━━━━━ EXCERPT TO READ
In a related feature, the systems and methods described herein enable the user to associate particular third-parties with particular caller alerts for outgoing calls. By way of example, in one configuration, the systems and methods of the invention create something akin to a “buddy list” on a server. Each time the user places a call to a third-party, if the outgoing phone number is registered on the server, the appropriate caller alert for that third-party is provided from the server to be played on the third-party's telephone. In one variation of this feature, the appropriate caller alert is transferred over a mobile data channel or voice channel to the third-party telephone. In one embodiment, this transfer is accomplished by transferring a caller alert data file from the caller's device to the device receiving the call. In an alternative embodiment, the caller alert data is streamed from the caller's device to the device receiving the call. In yet another variation of this feature, the custom caller alerts are stored on the third-party telephone and triggered by the user's call to the third party.
According to another implementation, the user can associate a particular alert with himself or herself, and cause that alert to be played on a third-party telephone when calling that telephone. According to a related embodiment, the user can associate different alerts with himself or herself, such that in response to the user calling a particular third-party telephone, the third-party telephone produces a first alert, and in response to the user calling a second third-party telephone, the second third-party telephone produces a second alert, the same as or different from the first alert. In this manner, calls made to family, friends, and business associates can have distinguishable alerts.
While the invention is illustratively described in the context of producing custom caller alerts on mobile cellular telephones, it should be understood that the systems and methods of the invention may produce such custom caller alerts on any suitable device. Preferably, suitable devices include a receiving device having a cellular, satellite, or other wireless network-enabled receiver, a processor or hardware decoder, and preferably, audio, image and tactile output capabilities. These elements are present in cellular telephones (such as Smartphones™), but are also present in many other devices such as, without limitation, desktop, laptop and handheld computers, car radios, portable radios or “boom boxes,” MP3-type players or other personal digital music players, personal gaming devices, home stereos, global positioning system (GPS) receivers, devices that combine GPS and location-based services, and according to one feature of the invention, these devices and other like devices can be re-purposed to work on cellular networks. Additionally, the systems and methods of the invention described herein may be implemented on devices running, for example, the Symbian OS, UIQ, Linux, Java, and other operating systems.
━━━━━━━━━━
## EXERCISE INSTRUCTIONS
• a. Answer these about the passage on custom caller alerts:
(i) Where do the systems and methods create something like a "buddy list"?
(ii) Over what two kinds of channel can the caller alert be transferred to the third-party telephone?
(iii) Which four operating systems does the passage name?
• b. Write the next few sentences of the passage on custom caller alerts, picking up after its last sentence.
━━━━━ DATASET EXTRACT
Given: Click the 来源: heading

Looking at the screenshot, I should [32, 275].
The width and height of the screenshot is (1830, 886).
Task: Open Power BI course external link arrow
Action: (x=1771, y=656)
━━━━━━━━━━
## EXPECTED OUTPUTS
• a.
(i) On a server.
(ii) A mobile data channel or a voice channel.
(iii) Symbian OS, UIQ, Linux, and Java.

• b.
The systems and methods of the invention for providing custom caller alerts are distinct from ring-back tone services currently offered by some network service providers. In a ring-back tone service, a subscriber to the service personalizes what a caller hears when calling the subscriber's telephone. The network service provider plays for the caller the personalized audio content that the subscriber to the ring-back service has selected for that caller; typically, this is in the form of a song which the service provider plays for the caller to hear between the time the caller dials the subscriber's number and the time the call is answered, directed to the subscriber's voicemail, or otherwise terminated. Ring-back tone services are network-centric, meaning, for example, that applications are loaded on a network server, not the mobile device of either the caller or the subscriber. In contrast, the custom caller alert systems and methods of the invention, in one aspect, enable a caller to cause the wireless network-enabled device (typically a telephone) of the party receiving the call (if the device receiving the call is custom caller alert-enabled) to play personalized media content on the receiving party's device; and the caller alert may contain media content that includes audio, video, and tactile content, or a combination thereof.
Custom caller alerts will now be described in further detail with respect to
According to the illustrative embodiment shown in
If the telephone contains or is otherwise enabled for the custom multimedia caller alerts of the invention, then at 3208, the illustrative embodiment interrupts the default caller alert and inserts the particular custom caller alert stored on the telephone, provided by the caller or downloaded from a server. If it is determined at 3204 that the telephone is playing multimedia content, then at 3208, the illustrative embodiment also interrupts the multimedia playing with a distinctive and intrusive signaling tone. At 3210, the illustrative embodiment terminates the custom caller alert in response to the user answering the call, the user terminating the incoming call by pressing a key or otherwise choosing an option to ignore the call (thereby allowing the call to reach the user's outgoing voicemail message, for example), or if the call is being transferred to a messaging service or forwarded elsewhere. Also at 3210, the systems and methods according to the illustrative embodiment of the invention either resume or cancel the multimedia playback.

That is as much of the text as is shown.